The best way to learn Machine Learning is to actually do it.
There’s a point in every beginner’s ML journey where the concepts start to feel slippery.
You understand the definition of supervised learning. You’ve read that regression predicts continuous values. You know that features go in and a prediction comes out. But the moment you try to apply any of that to a real problem, the abstraction starts to feel hollow.
That’s not a knowledge gap. That’s a practice gap.
The fastest way to close it is to work through a concrete example – one problem, from raw data to a working model, with every decision explained as it’s made. Not a sanitized academic exercise. A real problem with real choices and real tradeoffs.
That’s exactly what this article is.
The problem: predicting how long a bike ride will take, given a set of inputs you’d know before starting. It’s simple enough to understand completely. It’s complex enough to illustrate every core concept you need. And for cyclists who track their data, it’s immediately relevant.
By the end, you’ll understand what features are and how to choose them, what a regression model is actually doing, how to evaluate whether a model is working, and what the full arc of a basic ML project looks like from start to finish.
No prior ML experience required. Every term explained when it first appears.

Step 1: Define the Problem
Before any data is collected or any algorithm is selected, the problem needs a precise definition. This is a step many beginners skip – and it almost always causes problems later.
In plain English, the goal is: given information available before a ride begins, predict how long that ride will take in minutes.
Let’s be more specific:
- Input: Information known before the ride – planned distance, planned elevation gain, rider’s recent fitness level, weather conditions
- Output: Ride duration in minutes (a number, not a category)
- Type of ML problem: Supervised regression
Supervised because we’ll train on historical ride data where the actual duration is known – that’s the label. Regression because the output is a continuous number (minutes elapsed), not a discrete category.
This is exactly the kind of problem supervised learning handles well:
- Clear, measurable output ✅
- Historical labeled examples exist ✅
- Learnable patterns in the data ✅
- Genuine value over simply guessing ✅
If any of those criteria feel unfamiliar, the article on “What Makes a Problem a “Good” ML Problem” covers them in depth.
Step 2: Collect and Understand the Data
For this toy example, imagine a cyclist who has been recording their rides for two years using an Apple Watch. Each ride in the dataset is one row.

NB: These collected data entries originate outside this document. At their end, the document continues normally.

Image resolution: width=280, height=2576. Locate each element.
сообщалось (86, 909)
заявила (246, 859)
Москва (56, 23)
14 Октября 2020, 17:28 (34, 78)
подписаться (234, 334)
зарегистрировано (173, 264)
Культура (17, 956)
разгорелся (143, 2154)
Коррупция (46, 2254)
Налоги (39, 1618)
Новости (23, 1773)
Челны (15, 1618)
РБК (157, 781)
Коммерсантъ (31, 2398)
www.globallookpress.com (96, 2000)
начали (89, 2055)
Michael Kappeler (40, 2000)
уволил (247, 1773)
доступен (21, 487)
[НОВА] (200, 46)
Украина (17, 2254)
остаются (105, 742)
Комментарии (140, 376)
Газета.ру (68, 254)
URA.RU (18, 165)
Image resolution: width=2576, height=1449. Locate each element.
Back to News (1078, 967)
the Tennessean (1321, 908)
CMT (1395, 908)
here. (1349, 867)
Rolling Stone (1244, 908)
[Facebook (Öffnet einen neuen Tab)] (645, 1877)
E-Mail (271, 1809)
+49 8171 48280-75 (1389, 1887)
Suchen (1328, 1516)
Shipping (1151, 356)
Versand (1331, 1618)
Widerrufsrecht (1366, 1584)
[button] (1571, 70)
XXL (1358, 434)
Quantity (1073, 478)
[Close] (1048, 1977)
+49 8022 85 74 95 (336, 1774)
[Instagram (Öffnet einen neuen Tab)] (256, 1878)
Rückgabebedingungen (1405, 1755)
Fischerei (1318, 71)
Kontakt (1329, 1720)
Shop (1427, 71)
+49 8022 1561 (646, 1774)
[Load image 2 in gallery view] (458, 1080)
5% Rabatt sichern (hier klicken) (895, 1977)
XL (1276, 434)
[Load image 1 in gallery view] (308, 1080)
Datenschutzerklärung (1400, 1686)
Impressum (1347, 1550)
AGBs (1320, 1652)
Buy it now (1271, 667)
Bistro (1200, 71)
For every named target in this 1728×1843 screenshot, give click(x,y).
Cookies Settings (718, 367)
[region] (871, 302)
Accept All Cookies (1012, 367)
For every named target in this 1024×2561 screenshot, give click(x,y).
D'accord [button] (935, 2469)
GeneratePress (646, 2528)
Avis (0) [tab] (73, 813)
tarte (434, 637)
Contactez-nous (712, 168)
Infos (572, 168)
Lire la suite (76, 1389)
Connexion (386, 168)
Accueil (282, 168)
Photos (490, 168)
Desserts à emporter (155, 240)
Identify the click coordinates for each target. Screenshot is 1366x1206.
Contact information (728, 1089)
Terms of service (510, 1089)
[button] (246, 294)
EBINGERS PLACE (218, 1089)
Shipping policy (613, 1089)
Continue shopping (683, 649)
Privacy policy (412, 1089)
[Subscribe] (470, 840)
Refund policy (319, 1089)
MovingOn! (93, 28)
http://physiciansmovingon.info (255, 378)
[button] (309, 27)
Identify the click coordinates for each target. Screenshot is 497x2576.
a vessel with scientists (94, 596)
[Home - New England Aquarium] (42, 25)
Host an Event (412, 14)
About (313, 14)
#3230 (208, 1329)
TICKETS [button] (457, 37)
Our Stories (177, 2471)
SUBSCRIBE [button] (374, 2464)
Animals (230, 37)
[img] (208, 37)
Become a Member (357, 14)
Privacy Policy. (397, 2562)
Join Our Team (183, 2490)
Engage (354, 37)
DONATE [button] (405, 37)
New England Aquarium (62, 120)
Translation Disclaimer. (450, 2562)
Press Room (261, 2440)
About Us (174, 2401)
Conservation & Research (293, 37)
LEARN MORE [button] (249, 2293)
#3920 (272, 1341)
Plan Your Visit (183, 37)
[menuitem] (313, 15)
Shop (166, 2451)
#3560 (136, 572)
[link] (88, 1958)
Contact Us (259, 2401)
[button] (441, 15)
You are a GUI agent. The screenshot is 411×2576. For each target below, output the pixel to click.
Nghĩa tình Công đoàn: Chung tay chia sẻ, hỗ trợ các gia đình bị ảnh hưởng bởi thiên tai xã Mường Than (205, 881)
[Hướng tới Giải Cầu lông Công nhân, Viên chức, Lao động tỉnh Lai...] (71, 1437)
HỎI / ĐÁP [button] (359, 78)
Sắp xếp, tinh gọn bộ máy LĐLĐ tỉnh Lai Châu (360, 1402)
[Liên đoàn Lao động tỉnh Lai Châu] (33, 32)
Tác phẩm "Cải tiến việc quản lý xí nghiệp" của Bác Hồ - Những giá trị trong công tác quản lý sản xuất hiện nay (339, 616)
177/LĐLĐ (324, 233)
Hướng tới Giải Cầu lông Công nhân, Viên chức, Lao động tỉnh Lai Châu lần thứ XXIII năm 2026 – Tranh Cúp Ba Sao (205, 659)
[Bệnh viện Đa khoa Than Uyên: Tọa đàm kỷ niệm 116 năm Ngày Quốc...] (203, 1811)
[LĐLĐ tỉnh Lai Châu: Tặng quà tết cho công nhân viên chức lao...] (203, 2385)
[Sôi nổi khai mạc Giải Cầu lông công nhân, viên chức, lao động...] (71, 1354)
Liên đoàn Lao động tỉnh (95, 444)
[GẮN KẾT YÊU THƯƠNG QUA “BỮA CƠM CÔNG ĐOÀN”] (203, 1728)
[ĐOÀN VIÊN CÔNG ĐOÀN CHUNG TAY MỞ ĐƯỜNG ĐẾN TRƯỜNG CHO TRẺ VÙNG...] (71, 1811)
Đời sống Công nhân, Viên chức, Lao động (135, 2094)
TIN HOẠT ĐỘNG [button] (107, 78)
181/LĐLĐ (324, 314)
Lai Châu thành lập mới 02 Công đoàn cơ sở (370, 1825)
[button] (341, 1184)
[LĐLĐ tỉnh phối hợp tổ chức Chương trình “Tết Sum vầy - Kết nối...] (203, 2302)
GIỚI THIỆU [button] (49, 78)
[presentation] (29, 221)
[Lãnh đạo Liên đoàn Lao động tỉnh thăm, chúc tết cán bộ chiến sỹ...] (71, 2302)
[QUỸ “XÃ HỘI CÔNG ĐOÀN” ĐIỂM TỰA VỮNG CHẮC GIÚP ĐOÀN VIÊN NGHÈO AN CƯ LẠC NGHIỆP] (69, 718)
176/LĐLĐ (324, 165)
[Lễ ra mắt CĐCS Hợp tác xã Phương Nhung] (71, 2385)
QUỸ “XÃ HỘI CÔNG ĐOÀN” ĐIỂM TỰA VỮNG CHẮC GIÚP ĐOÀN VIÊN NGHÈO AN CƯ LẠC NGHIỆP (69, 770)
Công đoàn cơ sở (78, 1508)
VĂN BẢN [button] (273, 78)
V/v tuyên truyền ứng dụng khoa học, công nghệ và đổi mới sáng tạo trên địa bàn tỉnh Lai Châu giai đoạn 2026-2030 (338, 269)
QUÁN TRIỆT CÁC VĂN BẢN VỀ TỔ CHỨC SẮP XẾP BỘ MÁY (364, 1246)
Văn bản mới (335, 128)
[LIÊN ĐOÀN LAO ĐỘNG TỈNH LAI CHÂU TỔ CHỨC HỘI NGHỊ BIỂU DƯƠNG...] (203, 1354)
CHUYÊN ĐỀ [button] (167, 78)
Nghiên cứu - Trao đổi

Each row contains information about that ride.
Here’s what the raw dataset might look like (simplified):
| Ride ID | Distance (km) | Elevation Gain (m) | Avg Temp (°C) | Fitness Score | Wind Speed (km/h) | Duration (min) |
| 001 | 42.1 | 380 | 18 | 74 | 12 | 98 |
| 002 | 28.5 | 110 | 22 | 71 | 5 | 58 |
| 003 | 65.3 | 820 | 14 | 76 | 20 | 178 |
| 004 | 33.0 | 240 | 9 | 68 | 28 | 89 |
| 005 | 19.8 | 60 | 25 | 72 | 8 | 40 |
The column we’re trying to predict – Duration – is the target variable (also called the label or dependent variable). Every other column is a potential feature (also called a predictor or independent variable).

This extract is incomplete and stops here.